**BRIEF**.
Of all the lines below, output only those starting at the one with "OR (424, 254)" and ending at the one with "RSS Feed (631, 2504)", both ends included, exactly as written.

════════════════

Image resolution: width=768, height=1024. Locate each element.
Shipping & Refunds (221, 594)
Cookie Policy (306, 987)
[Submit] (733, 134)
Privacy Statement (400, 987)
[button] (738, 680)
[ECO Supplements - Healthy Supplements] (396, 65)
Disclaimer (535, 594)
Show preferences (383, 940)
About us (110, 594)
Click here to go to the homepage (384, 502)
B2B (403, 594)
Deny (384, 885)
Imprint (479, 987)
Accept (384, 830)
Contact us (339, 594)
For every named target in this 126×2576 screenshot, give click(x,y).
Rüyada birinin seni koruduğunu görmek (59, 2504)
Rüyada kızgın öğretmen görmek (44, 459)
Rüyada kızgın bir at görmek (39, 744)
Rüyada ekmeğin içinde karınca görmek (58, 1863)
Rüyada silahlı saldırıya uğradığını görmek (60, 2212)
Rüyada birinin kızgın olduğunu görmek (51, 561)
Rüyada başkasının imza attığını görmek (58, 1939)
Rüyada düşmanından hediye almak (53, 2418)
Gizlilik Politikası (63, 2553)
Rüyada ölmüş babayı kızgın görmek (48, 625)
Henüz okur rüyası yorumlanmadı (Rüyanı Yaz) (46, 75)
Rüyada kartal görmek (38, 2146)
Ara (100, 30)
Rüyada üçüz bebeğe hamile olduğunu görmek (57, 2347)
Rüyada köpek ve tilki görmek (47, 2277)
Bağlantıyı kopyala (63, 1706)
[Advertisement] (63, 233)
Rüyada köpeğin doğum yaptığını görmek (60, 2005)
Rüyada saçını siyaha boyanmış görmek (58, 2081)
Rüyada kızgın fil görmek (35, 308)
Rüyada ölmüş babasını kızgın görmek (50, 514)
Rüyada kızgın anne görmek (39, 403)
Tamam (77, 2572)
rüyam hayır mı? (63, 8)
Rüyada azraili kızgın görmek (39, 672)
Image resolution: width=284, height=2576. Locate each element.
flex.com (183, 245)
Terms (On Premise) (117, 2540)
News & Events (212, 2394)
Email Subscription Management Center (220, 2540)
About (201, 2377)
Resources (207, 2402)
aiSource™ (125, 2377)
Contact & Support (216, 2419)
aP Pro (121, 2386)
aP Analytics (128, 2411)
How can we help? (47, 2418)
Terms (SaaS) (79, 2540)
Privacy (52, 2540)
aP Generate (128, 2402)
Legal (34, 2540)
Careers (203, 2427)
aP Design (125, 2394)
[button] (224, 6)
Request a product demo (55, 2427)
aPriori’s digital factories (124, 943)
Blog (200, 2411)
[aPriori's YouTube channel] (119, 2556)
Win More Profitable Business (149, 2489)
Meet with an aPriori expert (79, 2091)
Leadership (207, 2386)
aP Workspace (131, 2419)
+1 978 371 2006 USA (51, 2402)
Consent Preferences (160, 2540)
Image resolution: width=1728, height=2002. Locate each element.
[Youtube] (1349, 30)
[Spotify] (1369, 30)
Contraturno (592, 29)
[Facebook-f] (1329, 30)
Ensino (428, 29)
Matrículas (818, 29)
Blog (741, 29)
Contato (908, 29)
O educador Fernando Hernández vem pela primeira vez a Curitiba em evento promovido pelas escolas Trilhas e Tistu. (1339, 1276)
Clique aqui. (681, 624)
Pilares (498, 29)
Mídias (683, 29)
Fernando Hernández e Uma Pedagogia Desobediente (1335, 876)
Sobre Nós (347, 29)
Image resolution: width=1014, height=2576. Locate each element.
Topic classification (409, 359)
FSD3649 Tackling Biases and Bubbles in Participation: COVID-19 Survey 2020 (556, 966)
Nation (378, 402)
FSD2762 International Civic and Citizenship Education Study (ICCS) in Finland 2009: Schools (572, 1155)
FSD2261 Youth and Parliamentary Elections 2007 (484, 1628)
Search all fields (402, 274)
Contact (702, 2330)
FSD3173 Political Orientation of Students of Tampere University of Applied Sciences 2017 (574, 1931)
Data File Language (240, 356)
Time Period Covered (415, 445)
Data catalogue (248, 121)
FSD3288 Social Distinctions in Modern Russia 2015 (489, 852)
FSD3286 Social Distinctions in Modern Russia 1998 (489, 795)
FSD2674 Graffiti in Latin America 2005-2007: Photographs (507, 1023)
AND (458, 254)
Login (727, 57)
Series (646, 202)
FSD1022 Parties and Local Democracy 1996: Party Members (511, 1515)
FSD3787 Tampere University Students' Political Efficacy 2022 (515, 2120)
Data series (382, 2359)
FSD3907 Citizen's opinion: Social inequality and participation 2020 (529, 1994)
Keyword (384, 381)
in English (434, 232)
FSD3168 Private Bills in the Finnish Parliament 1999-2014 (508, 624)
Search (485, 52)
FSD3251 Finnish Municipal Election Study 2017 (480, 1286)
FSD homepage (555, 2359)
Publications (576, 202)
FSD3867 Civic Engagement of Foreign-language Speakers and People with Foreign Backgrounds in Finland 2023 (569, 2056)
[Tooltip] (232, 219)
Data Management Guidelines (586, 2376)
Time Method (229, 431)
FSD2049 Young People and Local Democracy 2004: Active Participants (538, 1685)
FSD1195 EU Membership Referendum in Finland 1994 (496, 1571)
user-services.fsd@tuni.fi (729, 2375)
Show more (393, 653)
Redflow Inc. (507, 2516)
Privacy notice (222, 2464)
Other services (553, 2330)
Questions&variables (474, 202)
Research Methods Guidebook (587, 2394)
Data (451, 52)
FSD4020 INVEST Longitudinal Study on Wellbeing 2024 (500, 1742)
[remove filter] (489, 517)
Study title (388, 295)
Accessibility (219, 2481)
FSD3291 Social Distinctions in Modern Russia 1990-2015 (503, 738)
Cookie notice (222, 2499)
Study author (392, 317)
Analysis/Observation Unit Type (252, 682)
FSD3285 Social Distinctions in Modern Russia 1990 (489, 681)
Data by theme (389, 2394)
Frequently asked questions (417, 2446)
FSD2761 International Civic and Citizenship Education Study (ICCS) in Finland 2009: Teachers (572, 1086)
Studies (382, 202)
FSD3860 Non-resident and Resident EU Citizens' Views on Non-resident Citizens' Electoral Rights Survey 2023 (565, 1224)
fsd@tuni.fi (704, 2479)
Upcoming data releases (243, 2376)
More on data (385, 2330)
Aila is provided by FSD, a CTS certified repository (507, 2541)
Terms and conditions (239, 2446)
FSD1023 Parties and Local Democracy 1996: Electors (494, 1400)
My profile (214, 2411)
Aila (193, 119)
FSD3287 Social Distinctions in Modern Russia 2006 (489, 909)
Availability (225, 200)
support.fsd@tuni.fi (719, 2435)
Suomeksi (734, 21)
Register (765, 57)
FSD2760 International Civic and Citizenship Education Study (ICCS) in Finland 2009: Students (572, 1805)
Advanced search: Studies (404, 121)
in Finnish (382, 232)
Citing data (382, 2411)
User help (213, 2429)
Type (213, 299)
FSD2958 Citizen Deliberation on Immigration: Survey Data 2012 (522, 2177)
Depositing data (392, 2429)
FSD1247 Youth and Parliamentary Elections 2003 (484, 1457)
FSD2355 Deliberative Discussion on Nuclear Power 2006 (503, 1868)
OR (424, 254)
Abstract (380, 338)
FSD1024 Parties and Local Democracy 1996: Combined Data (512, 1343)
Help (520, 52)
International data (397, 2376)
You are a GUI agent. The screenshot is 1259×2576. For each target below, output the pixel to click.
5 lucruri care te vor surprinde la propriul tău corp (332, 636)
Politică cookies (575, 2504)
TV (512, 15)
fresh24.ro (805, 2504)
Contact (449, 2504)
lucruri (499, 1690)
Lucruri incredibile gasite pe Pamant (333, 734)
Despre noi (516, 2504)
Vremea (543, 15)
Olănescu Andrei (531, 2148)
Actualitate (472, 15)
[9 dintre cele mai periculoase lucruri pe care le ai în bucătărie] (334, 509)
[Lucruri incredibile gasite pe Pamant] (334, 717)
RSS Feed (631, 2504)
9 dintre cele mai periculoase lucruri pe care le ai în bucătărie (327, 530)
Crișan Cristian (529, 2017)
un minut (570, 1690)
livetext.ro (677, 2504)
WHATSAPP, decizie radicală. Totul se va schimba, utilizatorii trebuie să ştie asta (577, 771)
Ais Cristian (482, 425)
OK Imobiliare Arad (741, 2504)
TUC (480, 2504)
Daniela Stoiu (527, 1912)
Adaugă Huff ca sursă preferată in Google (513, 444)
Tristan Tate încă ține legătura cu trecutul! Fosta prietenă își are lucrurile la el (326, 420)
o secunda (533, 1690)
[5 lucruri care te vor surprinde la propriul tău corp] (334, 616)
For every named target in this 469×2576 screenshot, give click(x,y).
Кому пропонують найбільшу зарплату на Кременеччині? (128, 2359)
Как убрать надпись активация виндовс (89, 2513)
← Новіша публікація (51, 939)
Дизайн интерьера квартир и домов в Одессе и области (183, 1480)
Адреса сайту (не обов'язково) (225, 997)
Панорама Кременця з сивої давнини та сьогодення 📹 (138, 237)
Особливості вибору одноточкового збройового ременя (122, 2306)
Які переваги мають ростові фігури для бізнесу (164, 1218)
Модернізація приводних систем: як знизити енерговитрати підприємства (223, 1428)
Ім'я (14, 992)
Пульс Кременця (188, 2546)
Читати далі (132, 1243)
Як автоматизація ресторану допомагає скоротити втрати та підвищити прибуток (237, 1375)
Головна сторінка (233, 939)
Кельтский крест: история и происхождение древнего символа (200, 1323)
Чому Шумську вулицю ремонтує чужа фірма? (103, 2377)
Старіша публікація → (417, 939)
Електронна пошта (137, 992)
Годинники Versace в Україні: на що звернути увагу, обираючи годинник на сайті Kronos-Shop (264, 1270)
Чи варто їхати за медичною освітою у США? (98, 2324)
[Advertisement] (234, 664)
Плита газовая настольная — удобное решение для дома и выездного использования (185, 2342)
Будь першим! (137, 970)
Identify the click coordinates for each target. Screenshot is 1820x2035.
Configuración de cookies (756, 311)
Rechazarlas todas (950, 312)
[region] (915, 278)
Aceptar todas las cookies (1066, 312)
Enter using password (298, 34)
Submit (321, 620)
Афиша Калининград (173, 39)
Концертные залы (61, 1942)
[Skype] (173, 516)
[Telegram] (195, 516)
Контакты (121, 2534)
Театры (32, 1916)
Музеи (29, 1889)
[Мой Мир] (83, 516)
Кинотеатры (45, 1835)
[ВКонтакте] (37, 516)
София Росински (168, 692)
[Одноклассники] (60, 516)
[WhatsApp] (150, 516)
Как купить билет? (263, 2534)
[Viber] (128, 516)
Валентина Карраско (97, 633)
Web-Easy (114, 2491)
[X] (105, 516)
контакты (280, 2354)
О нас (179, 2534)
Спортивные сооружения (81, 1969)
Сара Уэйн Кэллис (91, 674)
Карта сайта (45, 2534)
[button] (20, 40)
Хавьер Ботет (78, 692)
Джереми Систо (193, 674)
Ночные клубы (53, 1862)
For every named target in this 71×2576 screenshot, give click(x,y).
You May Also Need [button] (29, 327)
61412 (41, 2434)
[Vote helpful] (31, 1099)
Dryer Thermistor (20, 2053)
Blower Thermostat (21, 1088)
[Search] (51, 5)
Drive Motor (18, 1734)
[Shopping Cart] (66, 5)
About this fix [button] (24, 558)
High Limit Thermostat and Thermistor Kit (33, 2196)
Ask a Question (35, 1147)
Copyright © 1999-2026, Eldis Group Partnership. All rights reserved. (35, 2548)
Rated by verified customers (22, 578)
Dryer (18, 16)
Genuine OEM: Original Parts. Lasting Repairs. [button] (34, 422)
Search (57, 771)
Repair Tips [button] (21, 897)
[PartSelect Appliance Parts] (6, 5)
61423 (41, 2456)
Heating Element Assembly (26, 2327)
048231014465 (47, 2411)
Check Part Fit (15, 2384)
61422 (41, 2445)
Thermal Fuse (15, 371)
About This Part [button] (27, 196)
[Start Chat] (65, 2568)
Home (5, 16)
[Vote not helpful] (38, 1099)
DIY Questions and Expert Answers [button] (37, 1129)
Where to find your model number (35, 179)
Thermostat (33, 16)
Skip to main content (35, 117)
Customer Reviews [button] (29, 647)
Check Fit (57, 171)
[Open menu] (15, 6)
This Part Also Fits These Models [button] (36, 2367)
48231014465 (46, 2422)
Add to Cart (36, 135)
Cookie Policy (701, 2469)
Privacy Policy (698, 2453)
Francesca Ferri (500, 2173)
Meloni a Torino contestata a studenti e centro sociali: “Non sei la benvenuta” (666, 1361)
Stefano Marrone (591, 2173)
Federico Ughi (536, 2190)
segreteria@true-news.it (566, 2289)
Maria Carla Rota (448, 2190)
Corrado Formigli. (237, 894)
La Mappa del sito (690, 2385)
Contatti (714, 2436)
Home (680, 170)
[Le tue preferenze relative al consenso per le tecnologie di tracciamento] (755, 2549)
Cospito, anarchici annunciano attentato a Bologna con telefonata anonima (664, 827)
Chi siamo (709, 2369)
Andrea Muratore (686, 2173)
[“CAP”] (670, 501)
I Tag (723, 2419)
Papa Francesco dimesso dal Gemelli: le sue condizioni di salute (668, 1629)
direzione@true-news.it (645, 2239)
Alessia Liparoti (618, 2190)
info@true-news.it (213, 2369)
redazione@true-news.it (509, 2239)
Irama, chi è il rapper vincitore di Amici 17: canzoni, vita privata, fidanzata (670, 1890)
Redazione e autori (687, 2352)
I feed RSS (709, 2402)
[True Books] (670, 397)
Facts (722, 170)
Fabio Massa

════════════════

**OUTPUT BELOW**.
OR (424, 254)
Abstract (380, 338)
FSD1024 Parties and Local Democracy 1996: Combined Data (512, 1343)
Help (520, 52)
International data (397, 2376)
You are a GUI agent. The screenshot is 1259×2576. For each target below, output the pixel to click.
5 lucruri care te vor surprinde la propriul tău corp (332, 636)
Politică cookies (575, 2504)
TV (512, 15)
fresh24.ro (805, 2504)
Contact (449, 2504)
lucruri (499, 1690)
Lucruri incredibile gasite pe Pamant (333, 734)
Despre noi (516, 2504)
Vremea (543, 15)
Olănescu Andrei (531, 2148)
Actualitate (472, 15)
[9 dintre cele mai periculoase lucruri pe care le ai în bucătărie] (334, 509)
[Lucruri incredibile gasite pe Pamant] (334, 717)
RSS Feed (631, 2504)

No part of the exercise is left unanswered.